If it is heavy, if the water stagnates, we have to dig a hole, and after having placed a layer of pebbles on the bottom, to fill it with a mould of leaves with peat and quartzy sand: materials which, beyond assuring a good drainage, produce acidity.

Heaths do not tolerate the manure, and, in general, the calcareous soils. They need sun, wind, and adequate watering. For the rest, they must be let alone. Their roots, very thin, cannot stand the hoeing, and, in order to reduce maintenance work, it’s convenient to cover the soil with a light bed of wood chips, pine needles, or gravel, thus maintaining a certain humidity and discouraging the growth of infesters.”

“Am sure”, I interrupt him, “that many readers will be longing to try, even if, then, they will not know where to find them.”

“For the seeds”, he goes on, smiling, “they can write to me, here in Kirstenbosch, but German and Swiss nurseries sell already many South African species.

The propagation by cutting is very simple: about two months after the flowering, it is sufficient to cut off some small woody branches of 4-5 cm, dip their base in an hormonal rooting powder and place then them in a mixture of peat and polystyrene.

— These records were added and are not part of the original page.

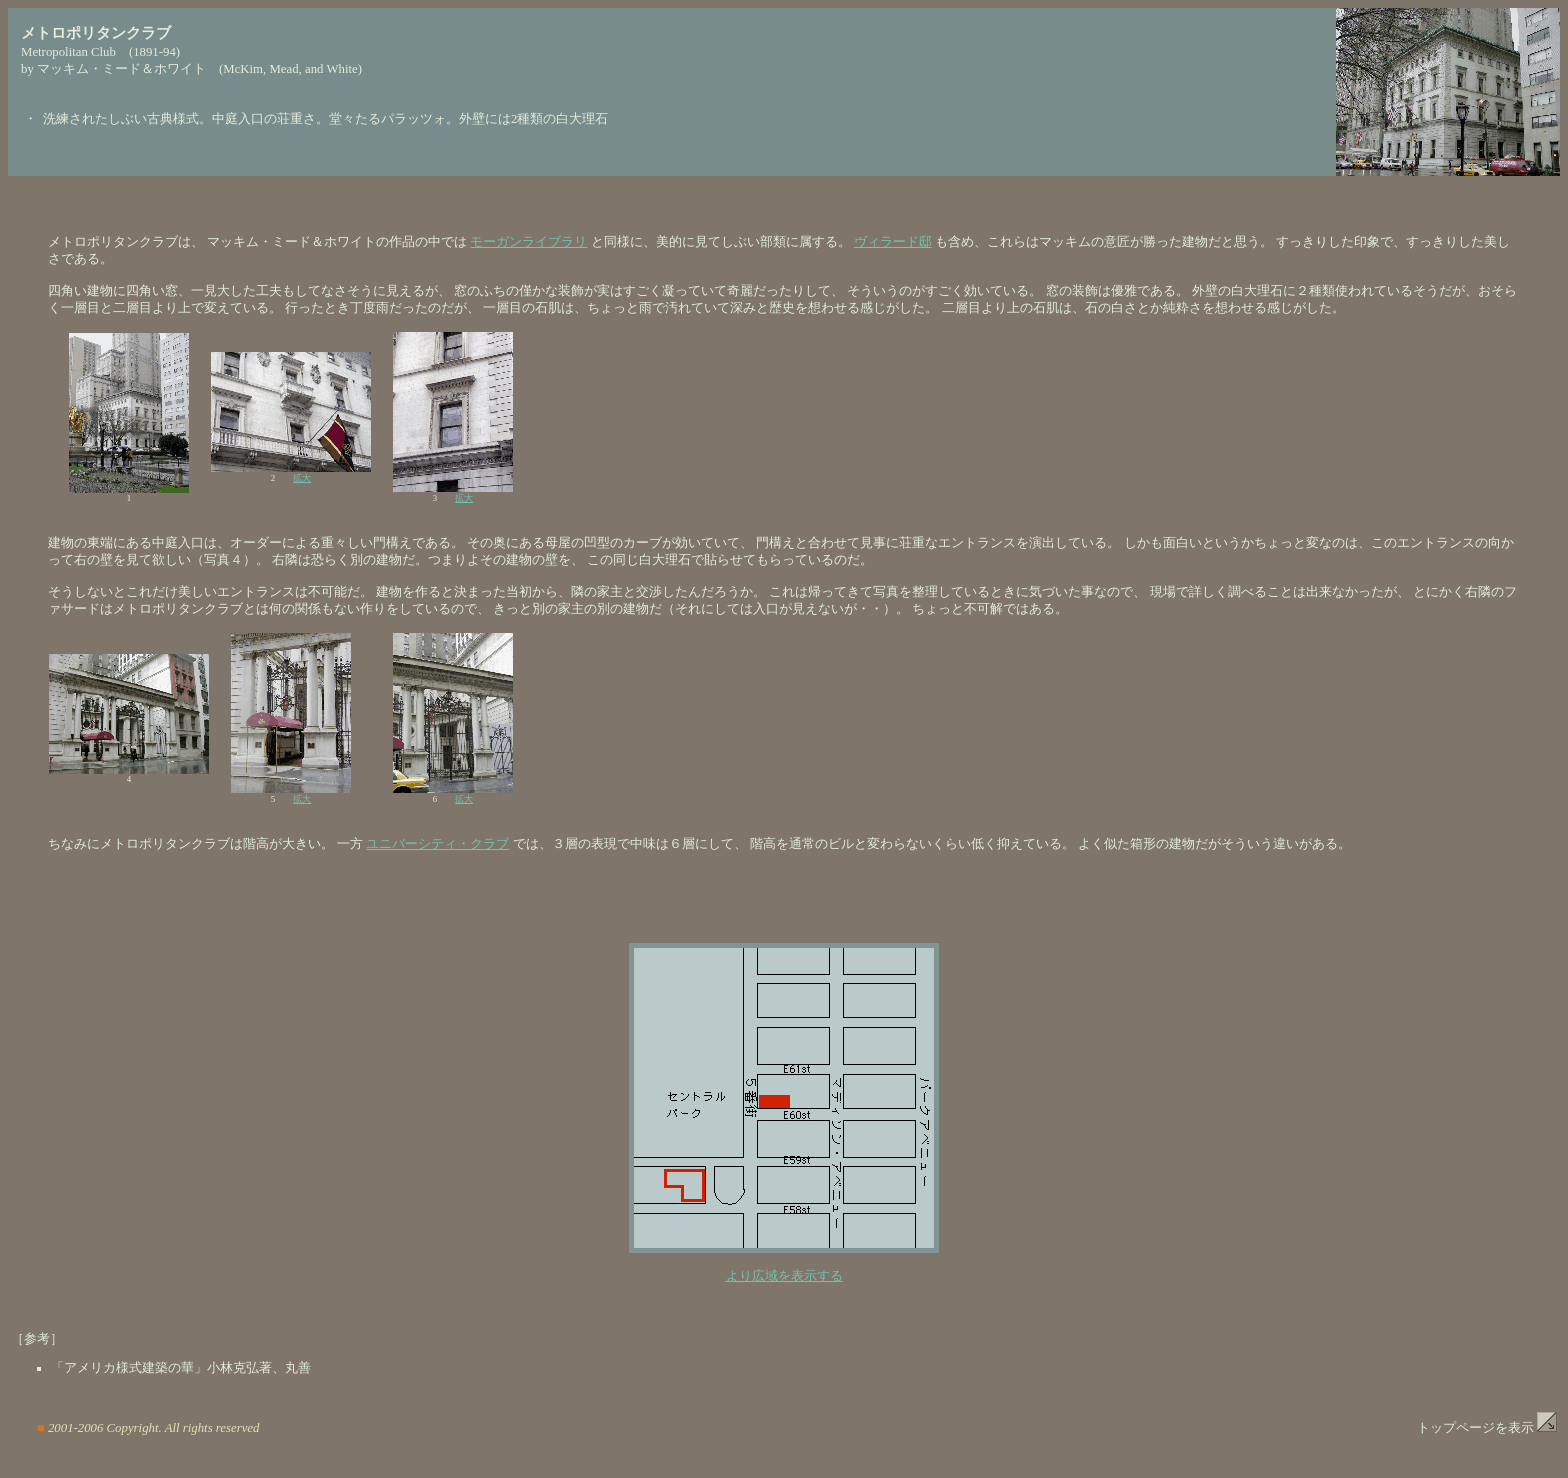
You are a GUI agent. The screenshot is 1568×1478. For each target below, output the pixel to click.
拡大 (302, 478)
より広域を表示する (784, 1276)
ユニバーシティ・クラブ (437, 844)
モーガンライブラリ (528, 242)
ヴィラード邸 (893, 242)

When it is cold, the best thing is a bed heated at 24 °C, in a well ventilated greenhouse, with automatic nebulizing systems, but in summertime they root quite well on the shade of a small mat, in the open air, where, on the other hand, fungi attacks are lesser.

The small plants, potted in compound of sand and mould of leaves, must be then progressively exposed to the sun, and can well be settled in place, in the garden, after 2-3 months.

In South Africa, the best period for seeding is April-May; in Italy should be October.

After having dried up well the seeds under the sun, you have to whirl them in a sieve in order to separate the microscopic seeds which then will be scattered on a loam of leaves and then, sand, in a small case tall at least 10 cm. Drainage is, as usual, essential, the soil must be well flat and compact.

The first small plants come out, depending on the species, after 1-2 months. By springtime, they will be tall one centimetre and, with some luck, they will bloom the following year.”